**Task brief**
Please duplicate the records from the line containing "Task: Click the 'auto_increment' value" through the end of the records, inclusive.
● ● ● ●
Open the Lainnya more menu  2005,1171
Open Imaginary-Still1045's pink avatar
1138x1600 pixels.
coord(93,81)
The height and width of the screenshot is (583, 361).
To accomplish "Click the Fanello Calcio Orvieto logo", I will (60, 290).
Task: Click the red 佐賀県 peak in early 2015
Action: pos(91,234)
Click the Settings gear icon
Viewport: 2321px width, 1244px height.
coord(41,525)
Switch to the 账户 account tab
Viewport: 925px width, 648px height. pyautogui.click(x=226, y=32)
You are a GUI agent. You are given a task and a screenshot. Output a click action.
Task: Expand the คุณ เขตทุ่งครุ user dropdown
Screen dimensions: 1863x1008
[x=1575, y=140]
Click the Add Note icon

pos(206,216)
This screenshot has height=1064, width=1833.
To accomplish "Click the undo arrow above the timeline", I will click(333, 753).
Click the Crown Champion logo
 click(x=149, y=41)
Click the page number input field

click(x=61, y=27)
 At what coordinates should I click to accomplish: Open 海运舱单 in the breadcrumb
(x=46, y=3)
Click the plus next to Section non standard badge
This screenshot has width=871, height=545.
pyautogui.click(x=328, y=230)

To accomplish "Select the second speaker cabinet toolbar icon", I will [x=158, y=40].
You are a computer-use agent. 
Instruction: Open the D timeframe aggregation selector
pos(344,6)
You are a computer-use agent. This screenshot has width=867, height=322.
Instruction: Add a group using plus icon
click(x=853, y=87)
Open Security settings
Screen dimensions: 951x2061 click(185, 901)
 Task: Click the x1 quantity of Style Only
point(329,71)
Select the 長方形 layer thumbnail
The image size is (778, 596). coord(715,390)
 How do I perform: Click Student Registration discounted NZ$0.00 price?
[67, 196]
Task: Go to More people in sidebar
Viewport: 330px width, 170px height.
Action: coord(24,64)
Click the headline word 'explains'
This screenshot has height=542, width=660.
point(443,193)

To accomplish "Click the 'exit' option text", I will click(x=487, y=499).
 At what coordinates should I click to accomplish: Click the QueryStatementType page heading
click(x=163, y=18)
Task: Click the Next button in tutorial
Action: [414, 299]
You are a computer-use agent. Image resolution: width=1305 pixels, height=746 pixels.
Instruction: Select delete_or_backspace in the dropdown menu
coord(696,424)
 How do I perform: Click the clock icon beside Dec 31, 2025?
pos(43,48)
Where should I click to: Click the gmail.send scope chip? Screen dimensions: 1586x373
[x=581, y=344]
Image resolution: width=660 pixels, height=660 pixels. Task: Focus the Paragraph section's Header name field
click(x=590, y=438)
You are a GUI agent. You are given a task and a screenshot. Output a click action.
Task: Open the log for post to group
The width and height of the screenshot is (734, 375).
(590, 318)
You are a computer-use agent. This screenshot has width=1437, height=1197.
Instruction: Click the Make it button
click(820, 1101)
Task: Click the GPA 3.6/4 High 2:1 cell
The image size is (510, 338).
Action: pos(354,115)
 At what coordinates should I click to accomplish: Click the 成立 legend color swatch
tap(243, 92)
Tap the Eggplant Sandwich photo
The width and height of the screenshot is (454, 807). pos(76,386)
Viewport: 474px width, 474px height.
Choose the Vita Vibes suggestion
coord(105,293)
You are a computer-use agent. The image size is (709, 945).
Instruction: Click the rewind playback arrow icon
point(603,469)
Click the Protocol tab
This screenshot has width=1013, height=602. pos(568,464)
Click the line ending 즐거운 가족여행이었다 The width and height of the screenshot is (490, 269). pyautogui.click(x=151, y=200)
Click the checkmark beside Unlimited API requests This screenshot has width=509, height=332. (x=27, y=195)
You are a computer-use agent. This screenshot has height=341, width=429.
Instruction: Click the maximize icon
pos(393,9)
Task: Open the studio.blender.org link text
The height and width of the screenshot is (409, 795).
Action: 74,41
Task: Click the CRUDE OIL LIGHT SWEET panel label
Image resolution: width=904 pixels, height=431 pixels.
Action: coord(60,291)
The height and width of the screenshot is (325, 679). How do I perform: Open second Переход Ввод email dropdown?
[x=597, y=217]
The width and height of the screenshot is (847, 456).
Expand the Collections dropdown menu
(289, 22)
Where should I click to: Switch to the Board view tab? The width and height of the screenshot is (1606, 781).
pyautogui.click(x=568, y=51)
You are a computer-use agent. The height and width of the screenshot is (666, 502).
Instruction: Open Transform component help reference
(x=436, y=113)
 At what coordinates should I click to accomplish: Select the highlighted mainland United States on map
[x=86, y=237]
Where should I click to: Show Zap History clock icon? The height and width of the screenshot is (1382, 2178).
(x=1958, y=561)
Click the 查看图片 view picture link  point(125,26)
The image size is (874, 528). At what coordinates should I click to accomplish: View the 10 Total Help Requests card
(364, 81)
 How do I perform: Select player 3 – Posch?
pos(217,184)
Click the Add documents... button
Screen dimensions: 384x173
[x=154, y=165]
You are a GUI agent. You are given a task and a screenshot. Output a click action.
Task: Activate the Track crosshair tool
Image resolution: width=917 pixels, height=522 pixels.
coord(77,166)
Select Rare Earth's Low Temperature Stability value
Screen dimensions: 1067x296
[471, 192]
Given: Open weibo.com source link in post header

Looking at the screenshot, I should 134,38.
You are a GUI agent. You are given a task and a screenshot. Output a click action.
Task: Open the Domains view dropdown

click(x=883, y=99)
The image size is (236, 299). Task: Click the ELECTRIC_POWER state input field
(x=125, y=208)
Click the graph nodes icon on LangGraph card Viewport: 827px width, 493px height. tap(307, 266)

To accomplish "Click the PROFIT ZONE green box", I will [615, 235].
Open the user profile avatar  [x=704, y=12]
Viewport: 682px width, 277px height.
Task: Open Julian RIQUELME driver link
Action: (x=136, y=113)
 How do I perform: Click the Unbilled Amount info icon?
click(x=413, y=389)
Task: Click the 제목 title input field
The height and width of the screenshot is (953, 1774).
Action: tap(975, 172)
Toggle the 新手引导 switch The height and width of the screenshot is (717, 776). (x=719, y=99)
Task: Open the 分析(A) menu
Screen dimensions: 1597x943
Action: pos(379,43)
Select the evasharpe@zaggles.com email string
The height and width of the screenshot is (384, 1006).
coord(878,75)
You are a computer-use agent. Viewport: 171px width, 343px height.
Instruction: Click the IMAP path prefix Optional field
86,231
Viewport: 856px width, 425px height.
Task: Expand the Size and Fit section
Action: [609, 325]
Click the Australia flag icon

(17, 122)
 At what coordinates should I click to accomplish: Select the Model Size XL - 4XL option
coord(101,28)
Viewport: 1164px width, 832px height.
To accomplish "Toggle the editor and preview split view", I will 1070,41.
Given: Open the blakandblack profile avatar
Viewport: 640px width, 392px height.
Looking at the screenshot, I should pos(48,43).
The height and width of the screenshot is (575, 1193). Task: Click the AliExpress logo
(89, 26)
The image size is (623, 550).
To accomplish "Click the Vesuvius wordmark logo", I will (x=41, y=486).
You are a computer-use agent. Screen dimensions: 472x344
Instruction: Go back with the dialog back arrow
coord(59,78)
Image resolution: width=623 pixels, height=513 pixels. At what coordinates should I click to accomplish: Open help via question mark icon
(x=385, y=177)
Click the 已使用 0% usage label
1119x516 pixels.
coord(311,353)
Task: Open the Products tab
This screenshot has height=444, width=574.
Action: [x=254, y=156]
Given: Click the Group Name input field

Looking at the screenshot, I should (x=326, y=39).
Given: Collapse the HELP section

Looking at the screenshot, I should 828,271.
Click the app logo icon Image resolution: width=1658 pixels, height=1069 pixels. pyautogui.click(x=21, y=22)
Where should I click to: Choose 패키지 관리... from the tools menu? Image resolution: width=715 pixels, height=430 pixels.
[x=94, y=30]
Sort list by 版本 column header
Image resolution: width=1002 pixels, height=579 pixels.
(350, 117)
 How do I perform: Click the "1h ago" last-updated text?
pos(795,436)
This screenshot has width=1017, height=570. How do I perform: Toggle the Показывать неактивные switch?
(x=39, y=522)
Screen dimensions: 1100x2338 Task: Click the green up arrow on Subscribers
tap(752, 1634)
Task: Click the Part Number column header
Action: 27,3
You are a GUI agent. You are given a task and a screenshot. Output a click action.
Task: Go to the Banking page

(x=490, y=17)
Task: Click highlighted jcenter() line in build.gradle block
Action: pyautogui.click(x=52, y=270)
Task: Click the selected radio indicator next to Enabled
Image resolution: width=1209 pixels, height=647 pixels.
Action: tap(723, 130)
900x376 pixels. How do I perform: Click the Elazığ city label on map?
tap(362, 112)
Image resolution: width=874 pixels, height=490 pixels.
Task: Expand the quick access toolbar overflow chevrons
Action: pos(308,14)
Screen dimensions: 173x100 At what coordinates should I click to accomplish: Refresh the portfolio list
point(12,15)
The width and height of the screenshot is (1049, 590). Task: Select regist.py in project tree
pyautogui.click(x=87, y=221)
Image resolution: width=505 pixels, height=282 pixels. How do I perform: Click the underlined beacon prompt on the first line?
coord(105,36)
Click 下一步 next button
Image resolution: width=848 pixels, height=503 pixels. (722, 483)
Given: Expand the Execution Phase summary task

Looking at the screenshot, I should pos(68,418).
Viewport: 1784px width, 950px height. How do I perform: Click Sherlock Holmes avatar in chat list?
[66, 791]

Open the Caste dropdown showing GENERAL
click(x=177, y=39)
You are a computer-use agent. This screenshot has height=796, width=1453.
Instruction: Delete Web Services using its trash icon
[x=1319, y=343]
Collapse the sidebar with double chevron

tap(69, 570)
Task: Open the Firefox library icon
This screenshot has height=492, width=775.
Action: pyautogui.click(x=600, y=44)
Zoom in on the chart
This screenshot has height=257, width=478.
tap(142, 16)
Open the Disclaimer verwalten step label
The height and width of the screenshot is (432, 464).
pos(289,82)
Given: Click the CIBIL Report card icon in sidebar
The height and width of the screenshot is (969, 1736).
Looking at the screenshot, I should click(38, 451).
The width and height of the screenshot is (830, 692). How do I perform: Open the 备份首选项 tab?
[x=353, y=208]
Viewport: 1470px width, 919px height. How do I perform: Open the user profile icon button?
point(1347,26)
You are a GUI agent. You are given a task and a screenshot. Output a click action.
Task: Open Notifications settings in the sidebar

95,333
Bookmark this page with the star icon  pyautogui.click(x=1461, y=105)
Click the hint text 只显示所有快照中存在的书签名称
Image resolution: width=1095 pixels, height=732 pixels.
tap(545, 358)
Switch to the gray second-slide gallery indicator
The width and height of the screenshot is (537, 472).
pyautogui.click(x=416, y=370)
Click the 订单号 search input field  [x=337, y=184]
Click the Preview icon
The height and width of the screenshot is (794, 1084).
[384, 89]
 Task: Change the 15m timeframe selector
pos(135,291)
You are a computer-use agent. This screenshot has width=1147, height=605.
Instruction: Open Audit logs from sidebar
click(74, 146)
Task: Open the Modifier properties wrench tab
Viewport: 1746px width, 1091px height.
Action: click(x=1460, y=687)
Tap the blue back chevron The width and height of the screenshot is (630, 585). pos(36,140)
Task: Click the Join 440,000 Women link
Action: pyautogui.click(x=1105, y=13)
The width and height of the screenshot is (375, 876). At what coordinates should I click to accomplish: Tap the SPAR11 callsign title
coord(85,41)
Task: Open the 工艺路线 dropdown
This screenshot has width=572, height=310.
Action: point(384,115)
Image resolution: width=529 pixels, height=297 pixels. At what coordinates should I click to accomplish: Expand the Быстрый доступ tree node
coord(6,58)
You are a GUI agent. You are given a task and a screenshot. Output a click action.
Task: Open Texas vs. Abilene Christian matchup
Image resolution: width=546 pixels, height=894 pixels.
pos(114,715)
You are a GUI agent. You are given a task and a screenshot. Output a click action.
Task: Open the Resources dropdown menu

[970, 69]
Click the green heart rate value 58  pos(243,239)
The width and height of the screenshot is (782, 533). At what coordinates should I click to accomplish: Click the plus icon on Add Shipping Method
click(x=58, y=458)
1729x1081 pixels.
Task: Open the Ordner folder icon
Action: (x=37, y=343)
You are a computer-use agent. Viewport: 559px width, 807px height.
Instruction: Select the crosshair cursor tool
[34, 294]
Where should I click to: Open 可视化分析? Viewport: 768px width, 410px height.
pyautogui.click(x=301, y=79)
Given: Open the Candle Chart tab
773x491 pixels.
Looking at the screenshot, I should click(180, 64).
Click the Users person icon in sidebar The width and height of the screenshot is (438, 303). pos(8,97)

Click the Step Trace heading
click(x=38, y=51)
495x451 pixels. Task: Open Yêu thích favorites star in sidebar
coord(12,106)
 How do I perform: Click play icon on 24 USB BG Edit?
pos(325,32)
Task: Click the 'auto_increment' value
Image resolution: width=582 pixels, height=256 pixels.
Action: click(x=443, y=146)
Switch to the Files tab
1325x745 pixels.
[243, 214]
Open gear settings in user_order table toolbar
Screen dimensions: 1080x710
● ● ● ●
**The reply**
Task: Click the 'auto_increment' value
Image resolution: width=582 pixels, height=256 pixels.
Action: click(x=443, y=146)
Switch to the Files tab
1325x745 pixels.
[243, 214]
Open gear settings in user_order table toolbar
Screen dimensions: 1080x710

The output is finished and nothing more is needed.